In the beginning, Scanner sets up all the right elements that make Dick stories into trippy sci-fi
actioners that really work: A new drug, Substance D, is instantly addictive, inevitably leads to brain damage, and is flooding the market despite the best efforts of law enforcement. The future's policing methods are still reliant on undercover infiltration, but the cover is so deep, not even commanding officers know who their subordinates are; at headquarters, everyone answers to codenames and wears appearance-distorting garments. That is how cop Fred (Keanu Reeves
) is also the Substance D addict and petty pusher Bob Arctor. He’s got a girl, Donna (Winona Ryder
), a cokehead who shuns human contact, and a couple of housemates, one who needs only be described as a beach bum-stoner “dude” type (Woody Harrelson
) and an unhinged, paranoid know-it-all (Robert Downey Jr.
, who is top notch and one of the film’s saving graces). And he’s also, as Fred, got himself under constant watch.

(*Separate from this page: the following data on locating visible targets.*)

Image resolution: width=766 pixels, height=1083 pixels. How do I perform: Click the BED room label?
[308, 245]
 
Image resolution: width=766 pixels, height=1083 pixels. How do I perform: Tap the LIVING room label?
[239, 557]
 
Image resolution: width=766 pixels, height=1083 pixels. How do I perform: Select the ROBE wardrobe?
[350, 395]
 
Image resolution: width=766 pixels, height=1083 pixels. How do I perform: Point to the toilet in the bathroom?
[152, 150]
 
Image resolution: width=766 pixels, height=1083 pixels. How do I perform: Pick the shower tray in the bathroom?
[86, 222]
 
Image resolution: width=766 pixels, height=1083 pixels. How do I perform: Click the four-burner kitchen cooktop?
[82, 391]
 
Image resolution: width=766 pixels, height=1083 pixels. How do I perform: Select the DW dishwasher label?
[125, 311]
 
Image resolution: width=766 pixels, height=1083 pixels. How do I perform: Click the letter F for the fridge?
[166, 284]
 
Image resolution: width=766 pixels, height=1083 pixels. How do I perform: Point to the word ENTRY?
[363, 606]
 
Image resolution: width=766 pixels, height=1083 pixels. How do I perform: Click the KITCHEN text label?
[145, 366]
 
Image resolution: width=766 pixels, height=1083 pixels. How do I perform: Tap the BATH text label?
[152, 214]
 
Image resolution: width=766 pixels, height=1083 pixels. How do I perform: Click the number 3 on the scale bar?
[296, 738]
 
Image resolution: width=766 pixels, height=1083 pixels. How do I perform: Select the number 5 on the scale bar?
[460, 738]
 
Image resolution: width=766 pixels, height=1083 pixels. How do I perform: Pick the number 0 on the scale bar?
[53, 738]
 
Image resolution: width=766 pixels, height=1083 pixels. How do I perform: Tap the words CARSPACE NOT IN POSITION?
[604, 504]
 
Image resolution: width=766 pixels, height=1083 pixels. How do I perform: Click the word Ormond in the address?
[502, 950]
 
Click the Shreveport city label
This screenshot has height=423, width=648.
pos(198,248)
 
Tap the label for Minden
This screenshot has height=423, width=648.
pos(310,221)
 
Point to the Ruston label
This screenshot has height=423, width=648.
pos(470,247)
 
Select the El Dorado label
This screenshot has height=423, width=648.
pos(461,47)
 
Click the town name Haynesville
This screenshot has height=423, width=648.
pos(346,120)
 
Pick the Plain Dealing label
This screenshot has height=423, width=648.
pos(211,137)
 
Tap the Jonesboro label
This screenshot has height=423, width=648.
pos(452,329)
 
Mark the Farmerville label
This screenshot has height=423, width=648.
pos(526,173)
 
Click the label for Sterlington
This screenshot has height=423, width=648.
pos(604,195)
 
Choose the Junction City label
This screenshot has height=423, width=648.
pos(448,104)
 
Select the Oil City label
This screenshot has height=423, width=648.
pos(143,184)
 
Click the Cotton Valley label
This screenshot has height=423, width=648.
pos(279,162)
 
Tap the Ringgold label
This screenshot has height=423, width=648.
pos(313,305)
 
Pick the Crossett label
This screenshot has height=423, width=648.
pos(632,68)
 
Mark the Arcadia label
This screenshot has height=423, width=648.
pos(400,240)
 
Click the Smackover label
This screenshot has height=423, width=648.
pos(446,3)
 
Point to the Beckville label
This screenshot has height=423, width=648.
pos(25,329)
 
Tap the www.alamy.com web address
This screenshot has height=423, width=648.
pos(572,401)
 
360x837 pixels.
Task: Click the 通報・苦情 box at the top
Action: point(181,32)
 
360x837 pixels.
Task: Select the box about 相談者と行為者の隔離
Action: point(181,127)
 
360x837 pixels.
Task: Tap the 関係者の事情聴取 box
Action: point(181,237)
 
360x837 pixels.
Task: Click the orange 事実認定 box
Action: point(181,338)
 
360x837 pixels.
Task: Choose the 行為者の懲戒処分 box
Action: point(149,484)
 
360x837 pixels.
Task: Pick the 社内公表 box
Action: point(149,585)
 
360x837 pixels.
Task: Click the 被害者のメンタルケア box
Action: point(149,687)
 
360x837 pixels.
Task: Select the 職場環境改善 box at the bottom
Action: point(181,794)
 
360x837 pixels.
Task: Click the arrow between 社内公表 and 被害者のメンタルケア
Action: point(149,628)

The problem is that, after all this complicated and rich setup, the movie just… stops. It’s rising action that rises, endlessly, to nowhere. It makes way instead for the pretensions and self-indulgent philosophical meanderings of a group of utterly fried and paranoid characters that are neither insightful nor interesting. And when the end comes and something literally must happen, it’s merely a series of twists and double crosses that seem unwarranted, given the lack of suspense up to that point.
It's too bad, too. Under the opening credits is a peppy little scene with a bit-part tweaker being pestered by an infestation of hallucinated (but resilient) aphids crawling all over him. The sequence is simultaneously fun and squicky, and it sets a great dystopic/upbeat tone that is tragically sporadic throughout the rest. But most importantly, it makes fabulous use of the animation, which is able to meld the realistic and recognizable with the fantastical in a way perfectly suited to the sun-drenched sci-fi the story calls for. And Linklater certainly has fun with the animation, using it to toy with reality and flit in and out of the increasingly conflicting halves of the protagonist’s brain. Even when the film falters, it has these flawlessly jumpy visuals that make it look like it is great.
Unfortunately, beyond the aesthetics and the premise, A Scanner Darkly just stagnates. It lingers for far too long in stretches of no action and self-involved philosophizing that makes all the nifty sci-fi set up moot, and all of the talent and potential that went into it got lost somewhere along the way.